Now that we have defined limits and are able to find them, we can begin to talk about the second major topic of Calculus, derivatives. In this example, we will show how to calculate these derivatives using the formal limit definition. If you would like to learn more about the motivation for such a definition and how to derive it, I hope that you will visit my post Dividing by zero: Imploding the Universe. I also have a discovery learning exercise available on my products page, Pizza and Marginal Profit that uses marginal profit at a pizzeria to motivate finding a derivative.

Find the derivative

For this example we will use the limit definition of derivative to show that
\begin{align*}
\frac{d}{dx}\sqrt{x}=\frac{1}{2\sqrt{x}}.
\end{align*}
Before we start our calculations, we will remind ourselves that the derivative of a function is
\begin{align*}
\frac{d}{dx}f(x)=\lim_{h \to 0}\frac{f(x+h)-f(x)}{h}.
\end{align*}

Then, we will proceed to find this one step at a time.

\(1. f(x+h)\)

We begin by finding \(f(x+h)\). Since \(f(x)=\sqrt{x}\), we find that
\begin{align*}
f(x+h)&=\sqrt{x+h}.
\end{align*}
If we simplify this at all, we would. However, there isn’t anything else we can do right now.

\(2. f(x+h)-f(x)\)

We can now find
\begin{align*}
f(x+h)-f(x)&=\sqrt{x+h}-\sqrt{x}.

########################################

Task – Please carry on the worked example above on deriving the square root of x from its limit definition, starting from the point where it stops.

Dataset extract –

########################################

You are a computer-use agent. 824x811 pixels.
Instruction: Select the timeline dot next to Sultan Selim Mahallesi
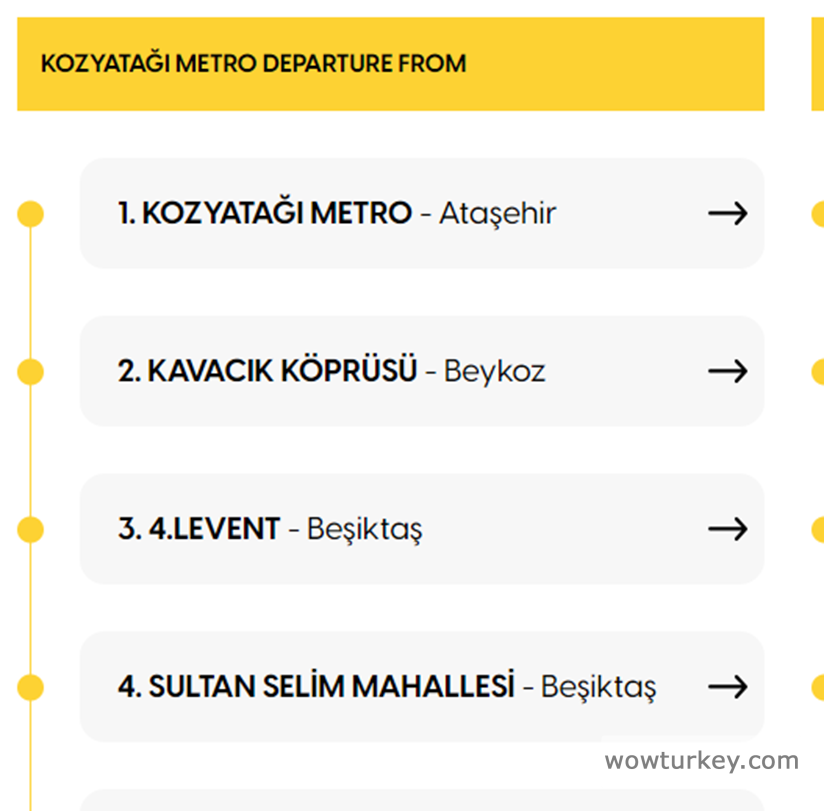click(x=31, y=688)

########################################

Exercise result –
\end{align*}

While it doesn’t look like we can simplify this, we note that eventually we will have to take a limit. As we saw in Algebraic limits, if we have a square root in our limit, we will need to multiply by the conjugate in order to simplify the problem. Instead of waiting until later, we will do this now.

\begin{align*}
f(x+h)-f(x)&=\sqrt{x+h}-\sqrt{x} \\
&=\left(\sqrt{x+h}-\sqrt{x}\right)\left(\frac{\sqrt{x+h}+\sqrt{x}}{\sqrt{x+h}+\sqrt{x}}\right) \\
&=\frac{x+h-x}{\sqrt{x+h}+\sqrt{x}} \\
&=\frac{h}{\sqrt{x+h}+\sqrt{x}}.
\end{align*}

We have now simplified this portion as much as we can.

\(3. \frac{f(x+h)-f(x)}{h}\)

We now find the quotient of our previous term with \(h\) and get that
\begin{align*}
\frac{f(x+h)-f(x)}{h}&=\frac{\left(\frac{h}{\sqrt{x+h}+\sqrt{x}}\right)}{h} \\
&=\left(\frac{h}{\sqrt{x+h}+\sqrt{x}}\right)\frac{1}{h} \\
&=\frac{1}{\sqrt{x+h}+\sqrt{x}} \text{ if } h \neq 0.
\end{align*}
Note that in the second to last line we divided fractions by multiplying by the reciprocal. We can then cancel \(\frac{h}{h}=1\) as long as \(h \neq 0\). Since we will be taking the limit as \(h\) goes to \(0\), we won’t have to worry about the case when \(h=0\).

\(4. \lim\limits_{h \to 0}\frac{f(x+h)-f(x)}{h}\)

We are finally able to finish finding our derivative.

\begin{align*}
\frac{d}{dx}\sqrt{x}&=\lim_{h \to 0}\frac{f(x+h)-f(x)}{h} \\
&=\lim_{h \to 0}\frac{1}{\sqrt{x+h}+\sqrt{x}} \\
&=\frac{1}{\sqrt{x+0}+\sqrt{x}} \\
&=\frac{1}{2\sqrt{x}}.
\end{align*}
Hence, we have shown exactly what we set out to prove, that is, \(\frac{d}{dx}\sqrt{x}=\frac{1}{2\sqrt{x}}\).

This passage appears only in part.